SOURCE DATA below:

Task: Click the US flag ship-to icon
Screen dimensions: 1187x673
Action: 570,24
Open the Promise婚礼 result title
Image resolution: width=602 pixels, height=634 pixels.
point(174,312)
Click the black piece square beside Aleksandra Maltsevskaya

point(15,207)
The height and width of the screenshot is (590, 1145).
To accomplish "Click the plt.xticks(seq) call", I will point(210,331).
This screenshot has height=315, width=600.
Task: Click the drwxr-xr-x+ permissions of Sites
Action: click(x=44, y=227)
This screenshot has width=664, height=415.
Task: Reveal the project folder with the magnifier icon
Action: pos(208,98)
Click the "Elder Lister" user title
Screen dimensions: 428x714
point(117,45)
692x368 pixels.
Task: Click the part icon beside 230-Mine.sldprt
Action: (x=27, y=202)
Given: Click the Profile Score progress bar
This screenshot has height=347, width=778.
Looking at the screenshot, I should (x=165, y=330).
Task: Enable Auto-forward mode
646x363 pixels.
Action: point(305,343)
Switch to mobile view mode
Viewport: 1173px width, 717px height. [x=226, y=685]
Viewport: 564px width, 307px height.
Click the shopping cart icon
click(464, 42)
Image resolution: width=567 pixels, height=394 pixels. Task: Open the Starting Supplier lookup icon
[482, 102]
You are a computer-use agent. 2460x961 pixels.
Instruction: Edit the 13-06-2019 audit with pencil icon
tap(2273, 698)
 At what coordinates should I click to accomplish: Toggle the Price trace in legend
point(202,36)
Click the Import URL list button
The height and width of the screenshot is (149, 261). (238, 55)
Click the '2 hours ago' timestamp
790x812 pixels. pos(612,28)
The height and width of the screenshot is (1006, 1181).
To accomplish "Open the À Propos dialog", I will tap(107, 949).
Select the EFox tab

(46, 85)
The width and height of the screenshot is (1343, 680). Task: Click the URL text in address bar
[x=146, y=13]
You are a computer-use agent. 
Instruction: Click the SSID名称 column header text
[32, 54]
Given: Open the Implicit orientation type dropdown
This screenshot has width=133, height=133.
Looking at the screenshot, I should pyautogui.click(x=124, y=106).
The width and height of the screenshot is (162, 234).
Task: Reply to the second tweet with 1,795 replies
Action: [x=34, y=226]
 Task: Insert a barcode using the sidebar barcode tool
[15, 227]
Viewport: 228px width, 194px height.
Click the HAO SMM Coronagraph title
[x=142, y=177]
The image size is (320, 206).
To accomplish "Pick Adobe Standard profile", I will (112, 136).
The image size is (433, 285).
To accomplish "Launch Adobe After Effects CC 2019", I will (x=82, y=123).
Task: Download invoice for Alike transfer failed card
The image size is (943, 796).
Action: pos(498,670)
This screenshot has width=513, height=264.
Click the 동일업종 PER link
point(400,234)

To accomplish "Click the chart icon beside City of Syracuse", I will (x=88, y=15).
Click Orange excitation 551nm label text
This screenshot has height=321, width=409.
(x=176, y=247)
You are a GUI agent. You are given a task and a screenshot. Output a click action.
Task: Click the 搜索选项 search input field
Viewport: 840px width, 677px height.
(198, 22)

End of SOURCE DATA.

*EXERCISE DESCRIPTION*. Copy each line of the data that contains the word "Adobe".

*PROBLEM SOLUTION*.
To accomplish "Pick Adobe Standard profile", I will (112, 136).
To accomplish "Launch Adobe After Effects CC 2019", I will (x=82, y=123).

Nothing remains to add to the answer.